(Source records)

┌──

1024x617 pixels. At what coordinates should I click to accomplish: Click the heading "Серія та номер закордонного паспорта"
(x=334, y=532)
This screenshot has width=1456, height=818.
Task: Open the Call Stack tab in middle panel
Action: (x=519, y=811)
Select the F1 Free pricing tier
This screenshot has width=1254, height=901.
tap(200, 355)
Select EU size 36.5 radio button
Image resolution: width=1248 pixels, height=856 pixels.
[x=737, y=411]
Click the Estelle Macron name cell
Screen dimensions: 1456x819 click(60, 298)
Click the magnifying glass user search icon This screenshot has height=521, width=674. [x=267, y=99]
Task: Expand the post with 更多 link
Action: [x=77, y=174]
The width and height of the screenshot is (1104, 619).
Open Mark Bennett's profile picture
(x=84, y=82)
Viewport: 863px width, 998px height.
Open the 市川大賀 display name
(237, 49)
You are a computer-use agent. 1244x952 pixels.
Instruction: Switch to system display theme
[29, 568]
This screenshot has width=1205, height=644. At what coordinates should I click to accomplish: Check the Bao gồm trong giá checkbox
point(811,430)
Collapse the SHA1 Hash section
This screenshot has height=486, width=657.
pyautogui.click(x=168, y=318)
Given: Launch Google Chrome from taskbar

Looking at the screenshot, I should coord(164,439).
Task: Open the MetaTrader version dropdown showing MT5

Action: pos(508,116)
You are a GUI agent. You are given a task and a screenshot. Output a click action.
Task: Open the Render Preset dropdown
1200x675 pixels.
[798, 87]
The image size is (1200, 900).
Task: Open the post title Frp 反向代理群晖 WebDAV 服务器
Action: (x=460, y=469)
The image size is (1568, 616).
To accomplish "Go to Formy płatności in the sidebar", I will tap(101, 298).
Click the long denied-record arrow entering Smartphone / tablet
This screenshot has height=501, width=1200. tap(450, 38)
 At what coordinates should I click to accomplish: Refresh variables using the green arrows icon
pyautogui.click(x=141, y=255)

└──

● **Directions**: Among the lines of the records above, count those containing the word "agent", then give the number by itself.

● **Exercise output**: 2